Tidak ada jawaban yang keluar dari mulut Bulan. Dia hanya membalas singkat senyum Timur, lalu secepatnya mengalihkan wajah. Sungguh, hal yang sangat dia inginkan saat ini adalah menatap lamat-lamat wajah Timur. Sayangnya, dia mungkin akan dikatai mesum oleh Yasmin jika nekat melakukan itu.
"Kalau belum baikan, Minggu besok kamu nggak perlu ikut kegiatan kita," timpal Yasmin. "Kamu harus banyak istirahat biar cepat pulih. Heran, deh, sakit kok lama amat."
"Kamu nyuruh Bulan istirahat, tapi sekarang ngajak dia ke mall," ujar Timur sambil terkekeh pelan. Lelaki itu kini merubah posisinya jadi berdiri di depan Yasmin, tapi sedikit condong ke sisi Bulan.
"Ini tuh, penting buat dia," kelit Yasmin.
Timur seketika mengernyit. "Penting? Penting kenapa?" tanyanya heran.
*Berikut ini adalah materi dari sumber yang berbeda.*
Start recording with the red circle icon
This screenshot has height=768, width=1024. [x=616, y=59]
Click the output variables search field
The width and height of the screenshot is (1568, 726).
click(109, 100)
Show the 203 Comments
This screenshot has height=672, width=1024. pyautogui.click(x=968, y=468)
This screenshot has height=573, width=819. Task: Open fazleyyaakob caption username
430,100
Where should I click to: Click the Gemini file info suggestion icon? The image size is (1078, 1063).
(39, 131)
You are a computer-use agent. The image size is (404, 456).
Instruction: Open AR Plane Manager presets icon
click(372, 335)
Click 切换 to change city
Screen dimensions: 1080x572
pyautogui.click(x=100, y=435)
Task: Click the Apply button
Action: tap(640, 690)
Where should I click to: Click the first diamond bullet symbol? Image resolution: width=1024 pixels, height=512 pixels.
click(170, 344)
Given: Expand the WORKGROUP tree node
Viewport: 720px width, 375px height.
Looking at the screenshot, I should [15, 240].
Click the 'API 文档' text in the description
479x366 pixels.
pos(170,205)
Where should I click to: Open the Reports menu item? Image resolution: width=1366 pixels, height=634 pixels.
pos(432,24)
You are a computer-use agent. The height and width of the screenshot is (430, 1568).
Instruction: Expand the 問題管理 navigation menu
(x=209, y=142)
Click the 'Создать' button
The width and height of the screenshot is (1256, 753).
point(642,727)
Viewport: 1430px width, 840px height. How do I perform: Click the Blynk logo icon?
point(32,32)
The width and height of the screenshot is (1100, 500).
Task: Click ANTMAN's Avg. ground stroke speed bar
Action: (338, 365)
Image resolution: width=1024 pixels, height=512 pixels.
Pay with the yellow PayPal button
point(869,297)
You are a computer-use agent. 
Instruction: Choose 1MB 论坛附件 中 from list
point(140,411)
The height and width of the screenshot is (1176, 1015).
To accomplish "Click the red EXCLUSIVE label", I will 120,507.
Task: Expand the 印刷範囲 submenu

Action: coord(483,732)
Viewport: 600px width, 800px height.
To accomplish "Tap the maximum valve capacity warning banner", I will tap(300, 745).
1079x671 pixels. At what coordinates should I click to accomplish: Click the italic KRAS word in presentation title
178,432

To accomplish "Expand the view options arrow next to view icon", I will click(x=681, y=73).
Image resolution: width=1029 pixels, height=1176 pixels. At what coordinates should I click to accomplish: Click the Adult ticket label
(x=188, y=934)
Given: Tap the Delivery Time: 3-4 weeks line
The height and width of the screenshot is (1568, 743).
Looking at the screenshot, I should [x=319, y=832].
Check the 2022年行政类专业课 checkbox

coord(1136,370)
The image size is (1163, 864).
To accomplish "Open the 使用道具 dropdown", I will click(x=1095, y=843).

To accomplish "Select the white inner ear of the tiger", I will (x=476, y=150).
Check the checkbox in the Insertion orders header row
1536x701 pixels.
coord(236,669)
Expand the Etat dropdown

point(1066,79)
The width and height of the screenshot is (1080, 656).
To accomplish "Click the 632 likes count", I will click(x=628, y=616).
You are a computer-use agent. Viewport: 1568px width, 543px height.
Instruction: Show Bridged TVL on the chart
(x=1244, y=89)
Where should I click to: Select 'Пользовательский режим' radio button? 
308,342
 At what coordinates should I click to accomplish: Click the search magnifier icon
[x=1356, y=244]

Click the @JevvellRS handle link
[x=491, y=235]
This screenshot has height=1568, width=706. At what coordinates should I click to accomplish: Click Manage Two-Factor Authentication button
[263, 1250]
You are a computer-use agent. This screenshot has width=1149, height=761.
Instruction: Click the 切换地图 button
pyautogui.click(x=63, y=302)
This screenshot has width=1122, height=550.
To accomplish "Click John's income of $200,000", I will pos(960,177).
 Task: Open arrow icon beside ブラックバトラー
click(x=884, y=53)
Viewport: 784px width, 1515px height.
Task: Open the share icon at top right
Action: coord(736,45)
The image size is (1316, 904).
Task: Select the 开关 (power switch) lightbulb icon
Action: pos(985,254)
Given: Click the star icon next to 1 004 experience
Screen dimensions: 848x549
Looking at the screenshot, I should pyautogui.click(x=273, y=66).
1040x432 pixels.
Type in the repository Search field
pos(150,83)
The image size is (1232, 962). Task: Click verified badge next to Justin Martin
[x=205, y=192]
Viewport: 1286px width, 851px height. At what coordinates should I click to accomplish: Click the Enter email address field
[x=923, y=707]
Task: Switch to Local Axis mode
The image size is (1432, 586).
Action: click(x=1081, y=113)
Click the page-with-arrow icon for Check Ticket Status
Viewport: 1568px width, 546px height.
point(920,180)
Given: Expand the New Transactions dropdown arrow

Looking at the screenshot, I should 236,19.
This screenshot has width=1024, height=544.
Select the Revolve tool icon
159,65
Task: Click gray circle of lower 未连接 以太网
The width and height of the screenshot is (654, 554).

"Eh, itu dia!" seru Yasmin tiba-tiba. Wajah kantuknya hilang seketika, berganti dengan senyum semringah.
Pertanyaan Timur tadi hilang begitu saja di udara. Lelaki itu kini memutar badan dan mengikuti arah pandang Yasmin. Begitu juga dengan Bulan.
"Guys, kenalin ini Bima, teman kecilku," ujar Yasmin begitu seorang lelaki berpakaian rapi berdiri di depannya. "Dan, Bima, ini Rembulan, perempuan yang selalu ingin kamu temui."